The sprint plan didn't just list tasks. It labeled them.
Jay noticed this on his fourth project, when he finally stopped skimming the sprint plans and started reading them carefully. Each task had a field called "skill," and the skill wasn't a generic tag like "backend" or "frontend." It was specific: code-generation, test-generation, documentation, refactoring, debugging.
"What are skills?" he asked Justin.
"Agent capabilities. Each skill maps to a specific mode of agent interaction. Code generation means the agent is writing new source files from a design spec. Test generation means it's producing test cases from implementation code. Documentation means it's generating README files, API docs, usage examples. Each skill has its own prompt structure, its own context requirements, its own evaluation criteria."
"So the sprint planner knows not just what needs to happen, but what kind of work each task represents."
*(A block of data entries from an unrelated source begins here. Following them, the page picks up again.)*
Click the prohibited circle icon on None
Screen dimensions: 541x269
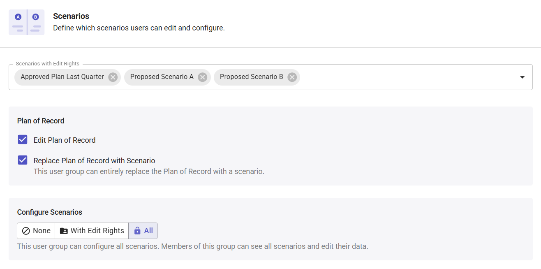coord(26,231)
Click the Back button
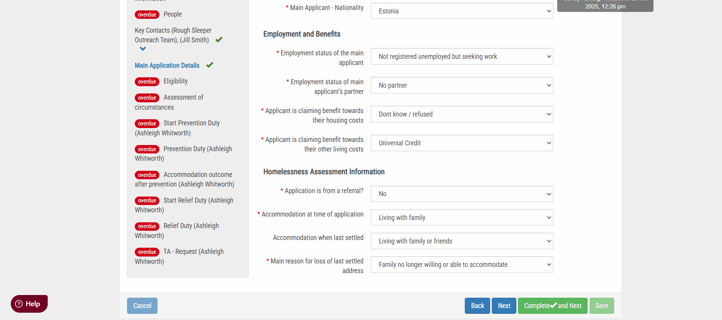This screenshot has width=722, height=320. (x=477, y=306)
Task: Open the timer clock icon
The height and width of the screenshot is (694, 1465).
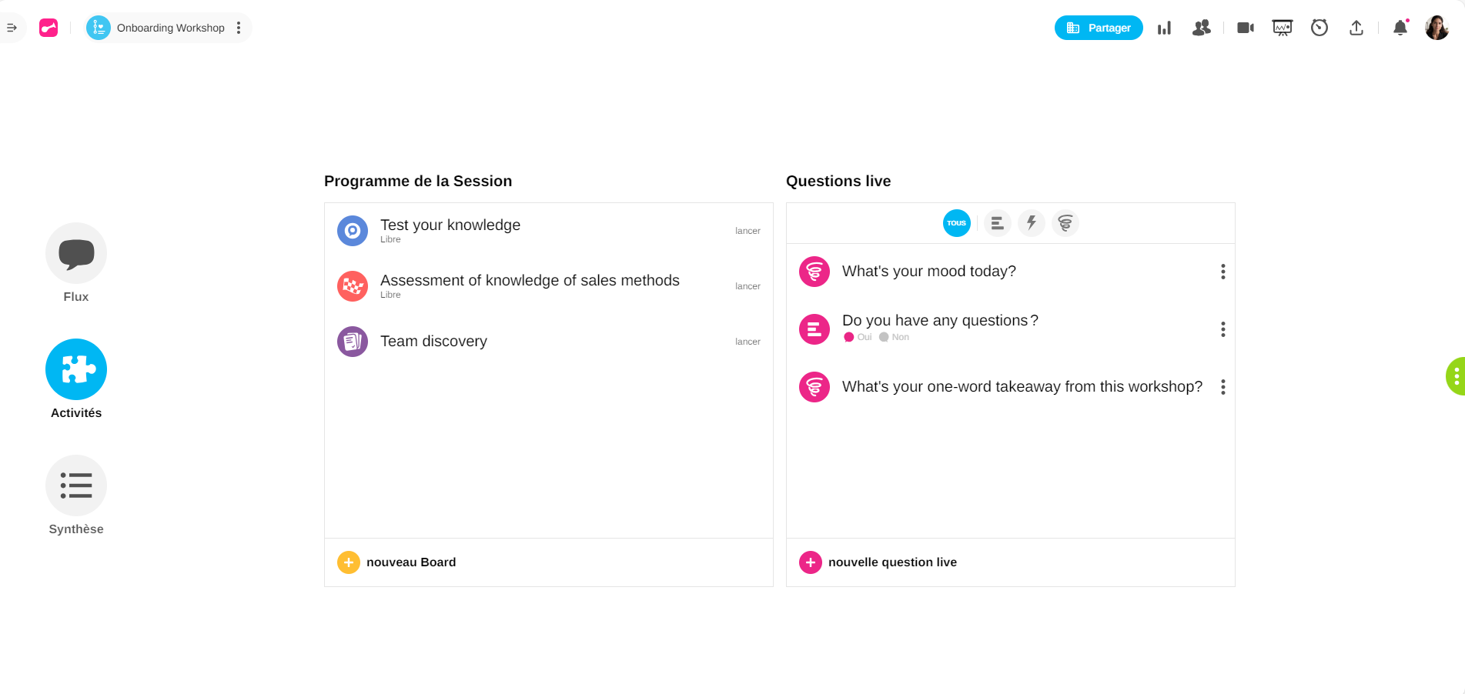Action: (1319, 28)
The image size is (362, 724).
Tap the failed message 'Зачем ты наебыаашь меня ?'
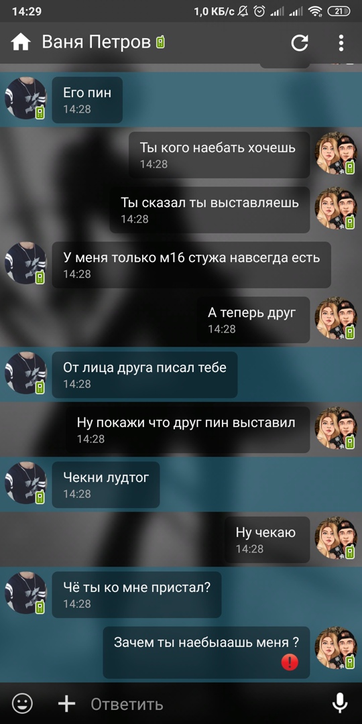pyautogui.click(x=206, y=652)
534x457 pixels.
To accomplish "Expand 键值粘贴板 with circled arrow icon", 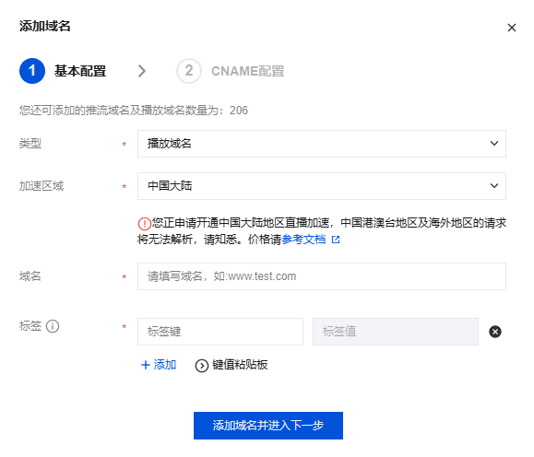I will (202, 366).
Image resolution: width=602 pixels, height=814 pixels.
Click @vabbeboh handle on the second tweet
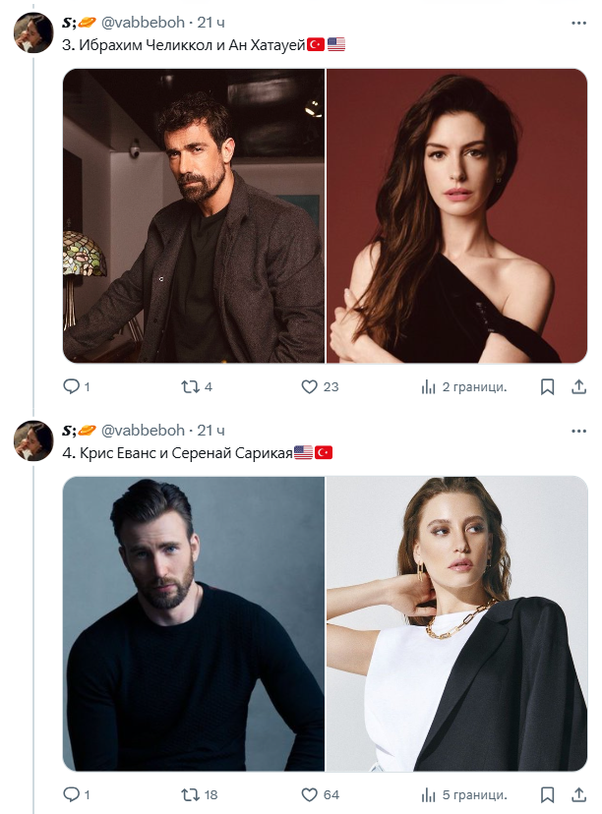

"Exactly. And that determines which agent gets assigned, how the agent is prompted, and what success looks like. A code generation task succeeds when the code compiles and integrates with the existing codebase. A test generation task succeeds when the tests pass and achieve the coverage targets from the design. A documentation task succeeds when the output matches the structure and completeness criteria."
Jay looked at the current sprint plan. Five tasks. Three were code generation: the main service, the configuration loader, the health check endpoint. One was test generation: integration tests for the full service. One was documentation: the README with setup instructions and API reference.
The skill labels determined the execution order, too. Code generation tasks could run in parallel if they were independent. Test generation depended on the code it was testing. Documentation depended on the code it was documenting. The skill labels fed into the dependency analysis.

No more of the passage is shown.